(Questions to answer)
1. Answer these questions using the text about BioHavens at Fish Fry Lake:
(a) About how deep was the clear water seen from the floating walkway?
(b) What did the setting used to be before the current food web?
(c) Which flowering perennial flourishes on a BioHaven?
2. Continue the account of the BioHavens at Fish Fry Lake from its last sentence.

[Opening Extracted text section]

Yesterday I showed two guys around Fish Fry Lake. They were looking for spots to fish from shore or from BioHavens designed as fishing platforms. At one point we walked on a BioHaven floating walkway and observed crystal clear water down to the bottom, about nine feet. If a dime had been dropped, it would be easy to see as it settled all the way into the native chara that rose about a foot or two from the bottom. The different hues of color were striking, with the light, even bright green of the chara contrasting with a darker green of northern milfoil.
The BioHaven walkway led us out to a large floating streambed, which was sending a huge stream of water, like a stream channel, out its far end. That circulation combined with all the surface area connected with the island and the aquatic vegetation is what accounts for the water clarity. Accordingly, sunlight is able to drive its energy into and throughout this clear water. Combine that with the abundant surface area that beneficial microbes require and voilá. The microbes are able to do their thing, and cycle organic material back into the food web. Everything is being competed for too. Everything is being used. Nothing is stacking up.
That’s what’s kicking off the food web, and then the other life forms step forward, literally the ladder of life, until ultimately we get to the level of human beings. This form is probably reached through harvesting and eating fish or bullfrogs, or even plants and their fruit growing on BioHavens. All of this is happening in a setting that used to be a monoculture of algae.
Today’s beauty was yesterday’s mess.
Indian Paintbrush, an iconic Western-US flowering perennial, flourishes on this BioHaven.
Close-up on Indian Paintbrush on a BioHaven Floating Island
Nature’s Helping Hand
When I snorkel around BioHavens, I’m constantly reminded that nature is on our side. What I mean by that is that when we allow nature to perform, she outperforms our expectations. Here’s some examples:
1. More Clarity Means More Room to Thrive Within weeks of activating the circulation/aeration a BioHaven floating streambed provides, water clarity improves. This in turn means sunlight reaches deeper, and with it added aeration at depth, which means critters that breathe air can live in deeper water, so they aren’t just happening in the top few feet of Fish Fry. Our underwater viewing window shows this clearly. Everything from snails to stickleback minnows operate at the stratification zone, and could originally only extend below it for short excursions after which the need for oxygen forced them to come back up. If you’re a snail of course, this is particularly problematic! That’s why a line of snails defines just where the stratification limits their ability to scour nutrients from the acrylic window of the viewing tank.

[Closing Extracted text section]
[Opening Excerpted records section]

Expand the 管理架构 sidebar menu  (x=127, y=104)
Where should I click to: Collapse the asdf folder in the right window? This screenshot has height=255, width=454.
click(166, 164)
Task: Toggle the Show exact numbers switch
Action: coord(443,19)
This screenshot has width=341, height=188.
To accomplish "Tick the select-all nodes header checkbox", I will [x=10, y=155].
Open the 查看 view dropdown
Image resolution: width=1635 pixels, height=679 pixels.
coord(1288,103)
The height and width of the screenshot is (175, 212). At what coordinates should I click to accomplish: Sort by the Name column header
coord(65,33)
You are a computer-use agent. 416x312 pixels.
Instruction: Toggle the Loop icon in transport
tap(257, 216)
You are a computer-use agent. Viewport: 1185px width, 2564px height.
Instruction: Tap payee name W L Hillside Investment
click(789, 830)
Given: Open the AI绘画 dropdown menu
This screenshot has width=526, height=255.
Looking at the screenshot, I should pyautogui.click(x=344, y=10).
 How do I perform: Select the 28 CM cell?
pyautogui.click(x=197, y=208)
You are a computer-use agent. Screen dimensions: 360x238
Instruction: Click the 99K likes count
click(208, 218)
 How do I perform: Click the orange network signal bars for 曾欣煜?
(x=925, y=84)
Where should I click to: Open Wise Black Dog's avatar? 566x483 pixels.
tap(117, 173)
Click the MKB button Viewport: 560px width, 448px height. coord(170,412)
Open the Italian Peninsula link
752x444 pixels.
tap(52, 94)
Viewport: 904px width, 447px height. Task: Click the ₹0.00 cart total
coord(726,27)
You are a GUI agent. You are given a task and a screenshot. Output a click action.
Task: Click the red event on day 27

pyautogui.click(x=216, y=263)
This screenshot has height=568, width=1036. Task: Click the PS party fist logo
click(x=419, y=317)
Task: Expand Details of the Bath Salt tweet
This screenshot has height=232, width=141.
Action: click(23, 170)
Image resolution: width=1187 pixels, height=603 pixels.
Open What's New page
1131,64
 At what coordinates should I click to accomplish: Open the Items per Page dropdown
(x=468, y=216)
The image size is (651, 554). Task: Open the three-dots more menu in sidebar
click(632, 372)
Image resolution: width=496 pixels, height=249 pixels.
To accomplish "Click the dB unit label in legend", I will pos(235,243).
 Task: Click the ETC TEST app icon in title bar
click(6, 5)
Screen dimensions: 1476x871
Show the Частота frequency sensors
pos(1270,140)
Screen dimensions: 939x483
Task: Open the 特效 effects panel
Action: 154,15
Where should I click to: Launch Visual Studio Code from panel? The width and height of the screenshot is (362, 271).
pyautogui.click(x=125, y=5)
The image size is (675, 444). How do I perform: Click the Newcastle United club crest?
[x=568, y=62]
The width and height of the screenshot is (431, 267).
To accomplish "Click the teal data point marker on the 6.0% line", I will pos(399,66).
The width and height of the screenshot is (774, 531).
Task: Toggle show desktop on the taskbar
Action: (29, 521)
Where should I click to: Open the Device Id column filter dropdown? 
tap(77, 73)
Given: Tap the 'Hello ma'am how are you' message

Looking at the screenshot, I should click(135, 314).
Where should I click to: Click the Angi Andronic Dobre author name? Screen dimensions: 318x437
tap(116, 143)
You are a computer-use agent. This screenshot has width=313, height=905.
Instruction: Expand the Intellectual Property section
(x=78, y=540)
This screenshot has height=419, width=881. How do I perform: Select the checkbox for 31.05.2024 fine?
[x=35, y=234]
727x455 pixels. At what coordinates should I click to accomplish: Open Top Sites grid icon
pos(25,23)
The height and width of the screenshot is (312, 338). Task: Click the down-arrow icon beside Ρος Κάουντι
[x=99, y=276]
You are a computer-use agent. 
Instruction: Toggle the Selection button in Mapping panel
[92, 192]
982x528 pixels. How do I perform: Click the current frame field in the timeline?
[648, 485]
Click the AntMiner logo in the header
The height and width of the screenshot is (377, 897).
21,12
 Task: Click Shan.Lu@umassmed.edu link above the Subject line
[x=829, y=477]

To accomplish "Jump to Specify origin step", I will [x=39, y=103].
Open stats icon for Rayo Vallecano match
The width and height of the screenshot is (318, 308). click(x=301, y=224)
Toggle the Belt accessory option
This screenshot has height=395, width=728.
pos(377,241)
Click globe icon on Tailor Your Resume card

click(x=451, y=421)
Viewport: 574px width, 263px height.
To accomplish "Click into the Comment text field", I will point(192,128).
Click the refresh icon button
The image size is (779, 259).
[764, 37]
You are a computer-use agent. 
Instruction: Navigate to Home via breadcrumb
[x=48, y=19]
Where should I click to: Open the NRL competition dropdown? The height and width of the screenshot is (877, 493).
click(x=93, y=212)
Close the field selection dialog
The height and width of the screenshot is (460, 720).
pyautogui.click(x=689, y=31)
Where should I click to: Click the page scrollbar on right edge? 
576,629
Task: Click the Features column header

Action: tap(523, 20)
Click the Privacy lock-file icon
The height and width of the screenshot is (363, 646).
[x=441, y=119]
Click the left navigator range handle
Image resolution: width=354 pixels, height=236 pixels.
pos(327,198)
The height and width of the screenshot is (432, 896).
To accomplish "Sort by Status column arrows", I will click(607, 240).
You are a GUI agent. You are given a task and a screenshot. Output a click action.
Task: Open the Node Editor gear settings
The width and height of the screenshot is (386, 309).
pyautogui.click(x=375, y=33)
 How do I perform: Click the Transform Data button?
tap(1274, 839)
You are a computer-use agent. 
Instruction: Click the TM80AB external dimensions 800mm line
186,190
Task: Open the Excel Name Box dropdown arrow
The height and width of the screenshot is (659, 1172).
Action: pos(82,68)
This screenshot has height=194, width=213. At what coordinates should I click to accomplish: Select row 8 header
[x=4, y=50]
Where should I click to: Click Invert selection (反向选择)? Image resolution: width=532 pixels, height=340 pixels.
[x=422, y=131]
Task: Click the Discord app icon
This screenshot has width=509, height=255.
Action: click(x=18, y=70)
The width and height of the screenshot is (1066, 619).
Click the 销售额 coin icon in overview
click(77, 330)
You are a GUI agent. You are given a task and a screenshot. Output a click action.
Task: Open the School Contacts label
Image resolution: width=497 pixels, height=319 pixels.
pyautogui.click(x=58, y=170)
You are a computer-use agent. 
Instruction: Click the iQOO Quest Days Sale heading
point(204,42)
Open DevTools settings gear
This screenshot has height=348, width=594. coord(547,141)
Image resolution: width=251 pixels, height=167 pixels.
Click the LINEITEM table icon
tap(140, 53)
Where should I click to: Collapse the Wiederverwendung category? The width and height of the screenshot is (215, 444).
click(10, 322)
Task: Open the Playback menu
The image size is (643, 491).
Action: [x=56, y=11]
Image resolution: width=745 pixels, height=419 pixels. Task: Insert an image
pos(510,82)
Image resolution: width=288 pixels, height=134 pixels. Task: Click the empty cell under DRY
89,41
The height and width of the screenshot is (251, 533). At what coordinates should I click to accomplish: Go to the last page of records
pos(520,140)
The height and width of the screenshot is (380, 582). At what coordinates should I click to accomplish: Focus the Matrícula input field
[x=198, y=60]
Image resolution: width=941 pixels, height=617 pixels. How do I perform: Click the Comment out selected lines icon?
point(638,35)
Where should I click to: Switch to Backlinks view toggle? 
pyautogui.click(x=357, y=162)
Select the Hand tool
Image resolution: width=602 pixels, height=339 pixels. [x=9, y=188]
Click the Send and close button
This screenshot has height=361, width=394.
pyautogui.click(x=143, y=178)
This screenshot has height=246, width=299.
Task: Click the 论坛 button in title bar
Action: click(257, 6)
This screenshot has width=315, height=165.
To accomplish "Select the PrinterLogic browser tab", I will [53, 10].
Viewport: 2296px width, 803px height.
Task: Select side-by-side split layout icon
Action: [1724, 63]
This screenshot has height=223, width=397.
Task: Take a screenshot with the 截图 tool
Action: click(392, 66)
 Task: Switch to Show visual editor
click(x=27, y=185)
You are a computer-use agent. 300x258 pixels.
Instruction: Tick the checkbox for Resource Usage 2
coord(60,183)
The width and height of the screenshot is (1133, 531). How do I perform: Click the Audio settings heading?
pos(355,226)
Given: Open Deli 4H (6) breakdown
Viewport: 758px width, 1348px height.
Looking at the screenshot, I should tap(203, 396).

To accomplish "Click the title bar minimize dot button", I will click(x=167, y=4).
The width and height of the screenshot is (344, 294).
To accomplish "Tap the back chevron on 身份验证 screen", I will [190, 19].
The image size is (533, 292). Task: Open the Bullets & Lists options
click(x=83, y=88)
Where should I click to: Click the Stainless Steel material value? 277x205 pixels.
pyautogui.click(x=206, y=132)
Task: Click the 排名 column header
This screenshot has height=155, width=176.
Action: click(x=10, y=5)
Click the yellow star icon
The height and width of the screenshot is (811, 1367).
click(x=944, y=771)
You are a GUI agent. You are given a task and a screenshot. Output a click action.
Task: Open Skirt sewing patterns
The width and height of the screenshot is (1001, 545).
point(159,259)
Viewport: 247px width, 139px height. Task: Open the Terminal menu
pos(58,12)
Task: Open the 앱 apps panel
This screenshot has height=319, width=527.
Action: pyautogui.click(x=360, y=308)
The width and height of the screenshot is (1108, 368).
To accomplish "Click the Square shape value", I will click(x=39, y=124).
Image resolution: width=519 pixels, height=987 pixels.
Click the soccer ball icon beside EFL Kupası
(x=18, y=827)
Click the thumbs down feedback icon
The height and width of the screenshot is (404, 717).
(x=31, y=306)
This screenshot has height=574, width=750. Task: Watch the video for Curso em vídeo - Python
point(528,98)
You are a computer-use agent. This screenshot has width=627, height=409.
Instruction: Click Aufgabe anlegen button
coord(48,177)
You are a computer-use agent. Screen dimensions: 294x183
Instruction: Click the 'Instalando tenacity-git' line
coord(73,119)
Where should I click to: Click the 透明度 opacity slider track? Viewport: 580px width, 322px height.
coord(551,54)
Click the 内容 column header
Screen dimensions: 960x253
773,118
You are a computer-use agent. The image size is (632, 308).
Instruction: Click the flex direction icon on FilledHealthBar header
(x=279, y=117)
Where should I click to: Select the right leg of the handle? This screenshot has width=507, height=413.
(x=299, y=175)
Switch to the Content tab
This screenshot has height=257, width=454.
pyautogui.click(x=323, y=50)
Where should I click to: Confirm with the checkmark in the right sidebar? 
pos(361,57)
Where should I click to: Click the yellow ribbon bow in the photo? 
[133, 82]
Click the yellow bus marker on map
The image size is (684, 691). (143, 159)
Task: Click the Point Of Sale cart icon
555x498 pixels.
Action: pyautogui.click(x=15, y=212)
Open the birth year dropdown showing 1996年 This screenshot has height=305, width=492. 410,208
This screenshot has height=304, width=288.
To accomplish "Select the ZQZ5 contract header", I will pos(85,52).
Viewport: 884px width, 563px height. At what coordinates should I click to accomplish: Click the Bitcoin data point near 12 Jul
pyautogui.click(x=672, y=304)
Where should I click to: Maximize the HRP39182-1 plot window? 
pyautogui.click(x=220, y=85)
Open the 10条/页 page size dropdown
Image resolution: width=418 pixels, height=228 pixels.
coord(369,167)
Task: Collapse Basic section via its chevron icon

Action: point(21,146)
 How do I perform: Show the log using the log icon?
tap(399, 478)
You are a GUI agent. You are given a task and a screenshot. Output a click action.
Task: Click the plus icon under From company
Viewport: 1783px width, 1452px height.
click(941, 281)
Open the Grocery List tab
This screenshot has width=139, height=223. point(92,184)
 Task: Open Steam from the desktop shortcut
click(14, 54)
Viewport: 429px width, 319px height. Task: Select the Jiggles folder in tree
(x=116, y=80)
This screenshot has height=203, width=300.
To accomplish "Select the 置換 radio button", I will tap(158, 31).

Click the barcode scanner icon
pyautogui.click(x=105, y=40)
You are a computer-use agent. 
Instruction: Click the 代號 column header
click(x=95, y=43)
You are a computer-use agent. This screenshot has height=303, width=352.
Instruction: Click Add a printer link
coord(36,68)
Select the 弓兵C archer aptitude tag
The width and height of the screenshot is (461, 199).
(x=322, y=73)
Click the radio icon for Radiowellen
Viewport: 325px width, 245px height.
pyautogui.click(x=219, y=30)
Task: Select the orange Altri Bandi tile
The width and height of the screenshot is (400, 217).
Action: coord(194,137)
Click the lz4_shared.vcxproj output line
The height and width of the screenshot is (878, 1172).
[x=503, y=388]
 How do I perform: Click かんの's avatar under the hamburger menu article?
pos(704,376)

[Closing Excerpted records section]

(Answers given)
1.
(a) About nine feet.
(b) A monoculture of algae.
(c) Indian Paintbrush.

2.
2. Sponge Colonization Improves Filtering A native form of freshwater sponge colonized BioHaven matrix, adding its filtering capability to the islands. That portion of the sponge extending out from island matrix is in turn grazed by the red ear sunfish. Occasionally, largemouth bass, or kids with fishing poles, catch and consume these sunfish. The sponge seems to prefer colonizing the rigidified BioHavens designed for human access, and not the planted islands so much, where they in turn must compete with plant roots for the suspended particulates in any water. This competition spells water clarity.
3. Variety of Native Plants Provides Variety of Habitat Perennial plants, many with beautiful blossoms like Indian Paintbrush or Marsh Milkweed or several forms of aquatic friendly native sunflowers make BioHavens their home. Different root habits too, so some islands have dramatic root volume below them, while others not so much. This variety of structure in turn provides variety of fish habitat, with bluegill and sunfish targeting the shorter root systems, and bass setting up for their ambush life model in the shadow of longer root systems. Or black crappie surprisingly displacing largemouth just by sheer volume in some settings.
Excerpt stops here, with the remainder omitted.